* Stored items
══════════

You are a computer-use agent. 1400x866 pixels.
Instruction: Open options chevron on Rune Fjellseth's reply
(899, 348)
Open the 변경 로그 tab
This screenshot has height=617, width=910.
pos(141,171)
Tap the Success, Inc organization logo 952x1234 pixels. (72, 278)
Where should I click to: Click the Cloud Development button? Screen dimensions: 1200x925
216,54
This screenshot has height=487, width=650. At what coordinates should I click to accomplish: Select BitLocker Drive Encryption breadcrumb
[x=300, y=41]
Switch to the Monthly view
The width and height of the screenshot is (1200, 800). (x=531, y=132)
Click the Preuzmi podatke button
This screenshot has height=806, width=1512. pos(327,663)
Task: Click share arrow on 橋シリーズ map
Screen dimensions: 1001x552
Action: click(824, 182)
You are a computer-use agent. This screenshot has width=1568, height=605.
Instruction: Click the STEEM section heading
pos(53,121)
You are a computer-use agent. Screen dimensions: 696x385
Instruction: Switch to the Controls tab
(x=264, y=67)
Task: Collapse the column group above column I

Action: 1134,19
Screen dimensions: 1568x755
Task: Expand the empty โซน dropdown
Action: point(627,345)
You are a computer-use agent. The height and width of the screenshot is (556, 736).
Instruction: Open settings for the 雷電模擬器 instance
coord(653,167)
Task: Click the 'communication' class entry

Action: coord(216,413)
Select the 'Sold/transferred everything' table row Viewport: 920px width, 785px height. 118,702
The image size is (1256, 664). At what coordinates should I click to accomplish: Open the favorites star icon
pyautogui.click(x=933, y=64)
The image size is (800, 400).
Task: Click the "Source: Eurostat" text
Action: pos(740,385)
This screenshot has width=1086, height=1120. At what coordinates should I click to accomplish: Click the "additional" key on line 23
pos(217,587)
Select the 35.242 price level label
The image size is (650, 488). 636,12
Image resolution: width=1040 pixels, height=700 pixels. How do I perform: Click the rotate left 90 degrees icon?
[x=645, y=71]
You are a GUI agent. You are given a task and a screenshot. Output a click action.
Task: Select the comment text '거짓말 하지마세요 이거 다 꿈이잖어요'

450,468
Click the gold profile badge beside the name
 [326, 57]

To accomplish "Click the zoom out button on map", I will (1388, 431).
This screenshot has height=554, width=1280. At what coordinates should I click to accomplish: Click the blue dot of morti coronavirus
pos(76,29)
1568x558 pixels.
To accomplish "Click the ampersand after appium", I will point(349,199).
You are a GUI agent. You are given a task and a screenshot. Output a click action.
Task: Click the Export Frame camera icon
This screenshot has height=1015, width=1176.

══════════

* HOW TO COMPLETE THIS TASK
Starting at the line that contains "Task: Select the", retype each remaining line of the records exactly; that line and the last line are both included.

* RESPONSE TO THE TASK
Task: Select the comment text '거짓말 하지마세요 이거 다 꿈이잖어요'

450,468
Click the gold profile badge beside the name
 [326, 57]

To accomplish "Click the zoom out button on map", I will (1388, 431).
This screenshot has height=554, width=1280. At what coordinates should I click to accomplish: Click the blue dot of morti coronavirus
pos(76,29)
1568x558 pixels.
To accomplish "Click the ampersand after appium", I will point(349,199).
You are a GUI agent. You are given a task and a screenshot. Output a click action.
Task: Click the Export Frame camera icon
This screenshot has height=1015, width=1176.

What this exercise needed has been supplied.